* **STUDY QUESTIONS**:
(a) Using the court opinion on the disability claim, answer each question on its own line, marked (i), (ii), (iii):
(i) On what date did the Appeals Council deny the request for review?
(ii) What surgery did the plaintiff have in August 2010?
(iii) How much does the plaintiff smoke each day?
(b) Pick up the court opinion on the disability claim at the point where it stops, and keep writing it.

* **READING TEXT**:
───
Because I find the decision was supported by substantial evidence, I will affirm the
On March 11, 2010, Plaintiff applied for DIB and SSI, alleging that she had been unable
to work since March 24, 2009, due to heart problems, emphysema, and anxiety. (Tr. 144-57,
239). On June 9, 2010, her application was initially denied. (Tr. 89-93). On July 23, 2010,
Plaintiff filed a request for hearing before an administrative law judge (“ALJ”). (Tr. 96-97). On
May 8, 2012, the ALJ held a hearing. (Tr. 36-68). On the same day, Plaintiff amended her
alleged onset date to March 15, 2010. (Tr. 208). On August 13, 2012, the ALJ issued a partially
favorable decision, finding that Plaintiff was entitled to a closed period of disability from March
15, 2010, through April 1, 2011. (Tr. 12-27). On October 17, 2012, Plaintiff filed a Request for
Review of Hearing Decision with the Social Security Administration’s Appeals Council. (Tr. 7).
On December 17, 2013, the Appeals Council denied the request for review. (Tr. 1-6). Plaintiff
has exhausted all administrative remedies, and the decision of the second ALJ stands as the final
decision of the Commissioner of the Social Security Administration.
Plaintiff’s medical records show that she was diagnosed with breast cancer in August
2010 and underwent a left radical mastectomy the same month. (Tr. 467-71, 522-24, 832-34).
Between September 22, 2010 and March 28, 2011, Plaintiff underwent several courses of
chemotherapy. (Tr. 655-60, 661, 687, 717-91). In 2010 and early 2011, Plaintiff was also
diagnosed with chronic obstructive pulmonary disease (“COPD”), borderline glaucoma,
pneumonia, gastroesophageal reflux disease (“GERD”), chest pain not otherwise specified, and
emphysema. (Tr. 422, 434, 497, 556, 587-88, 601, 607, 928-30). Since her chemotherapy ended,
Plaintiff has received treatment for COPD and other lung issues, treatment for GERD, and
follow-up evaluation regarding her breast cancer. (Tr. 702-15, 951-76, 990-1108). The record
also contains a Medical Source Statement from one of her treating physicians, first filled out in
September 2011 and reaffirmed in April 2012. (Tr. 890-93, 1005-08).
This is not intended to be a complete summary of Plaintiff’s extensive medical record, but
rather a brief description of those records most relevant to Plaintiff’s appeal.
At the hearing before the ALJ on May 8, 2012, Plaintiff testified that she was 47 years
old, was unmarried, and lived with her sister. (Tr. 37-38). She has a high school diploma but
received special education services within the regular classroom. (Tr. 39). She smokes half a
pack of cigarettes a day. (Tr. 42).
Plaintiff testified that she stopped working in 2010 due to illness and pain. (Tr. 40). She
testified that she is tired and gets short of breath when getting up in the morning, getting dressed,
and walking. (Tr. 43, 49, 54-55). She attributes the shortness of breath to her cancer rather than
to her lung problems. (Tr. 43). She reported that she has severe chest pains every three to four
months. (Tr. 58-59). She also reported that she has numbness and pain in her left side, including
some numbness that goes down to her fingertips and affects her ability to move and lift with her
left arm. (Tr. 50, 52). She can stand for two hours at a time but feels weak after doing so. (Tr.
───
* **INPUT DATA**:

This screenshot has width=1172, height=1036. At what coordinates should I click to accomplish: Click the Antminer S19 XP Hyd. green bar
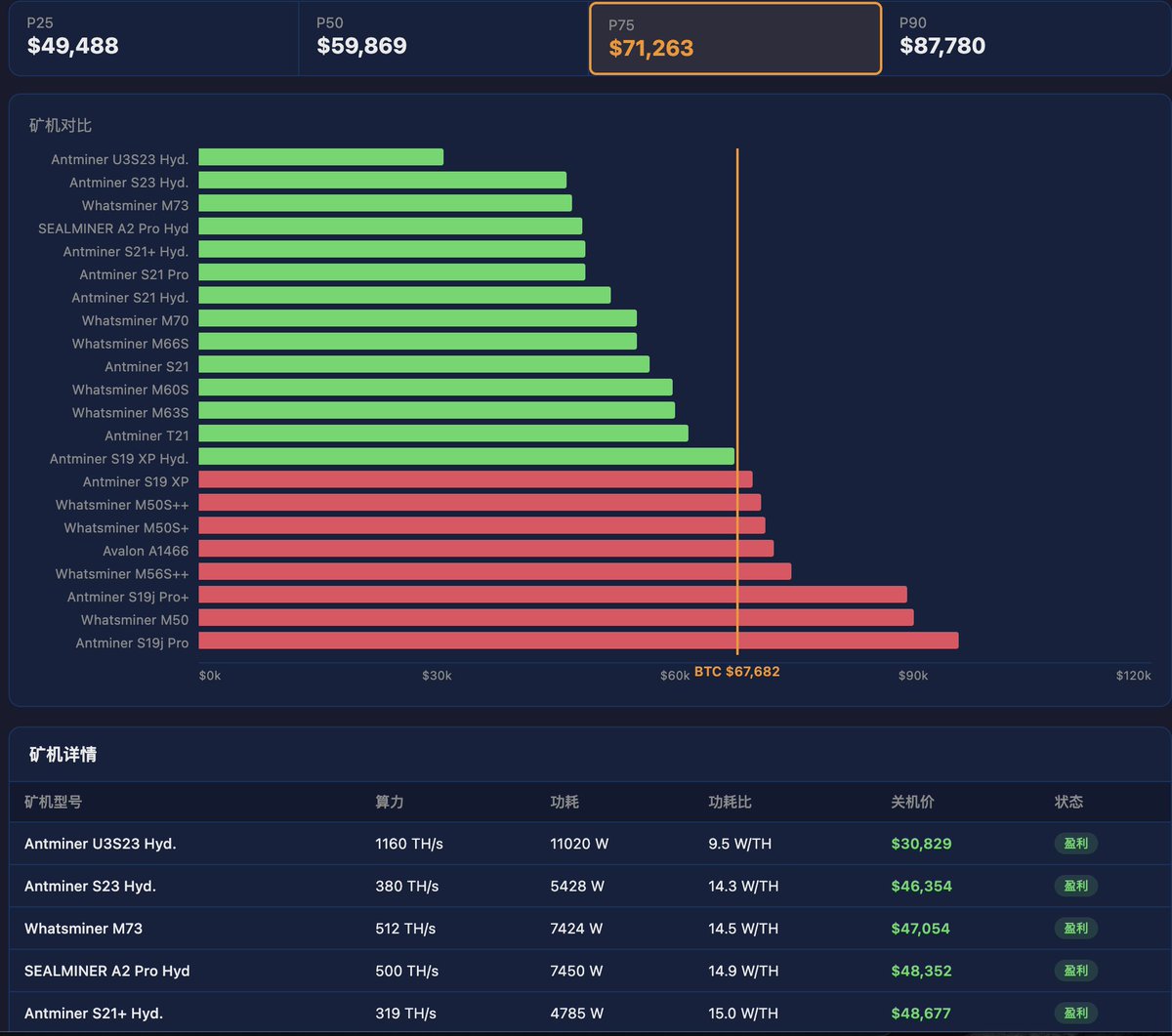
───
* **ANSWER SECTION**:
(a)
(i) December 17, 2013
(ii) A left radical mastectomy
(iii) Half a pack of cigarettes

(b)
During a typical day, she babysits for her niece for four hours, which involves watching
television with her. (Tr. 41, 56-57). She also gets lunch for her niece. She helps around the house
cooking, dusting, and doing dishes, but she does not vacuum because her arms hurt. (Tr. 41-42,
56). She spends a lot of time sitting on the couch, which she does for up to two or four hours at a
time. (Tr. 51, 55). She also naps each day for up to three hours. (Tr. 48).
STANDARD FOR DETERMINING DISABILITY UNDER THE ACT
To be eligible for benefits under the Social Security Act, a claimant must prove he or she
is disabled. Pearsall v. Massanari, 274 F.3d 1211, 1217 (8th Cir. 2001); Baker v. Sec’y of Health
& Human Servs., 955 F.2d 552, 555 (8th Cir. 1992). The Social Security Act defines as disabled
a person who is unable “to engage in any substantial gainful activity by reason of any medically
determinable physical or mental impairment which can be expected to result in death or which
has lasted or can be expected to last for a continuous period of not less than twelve months.” 42
U.S.C. §§ 423(d)(1)(A); 1382c(a)(3)(A); see also Hurd v. Astrue, 621 F.3d 734, 738 (8th Cir.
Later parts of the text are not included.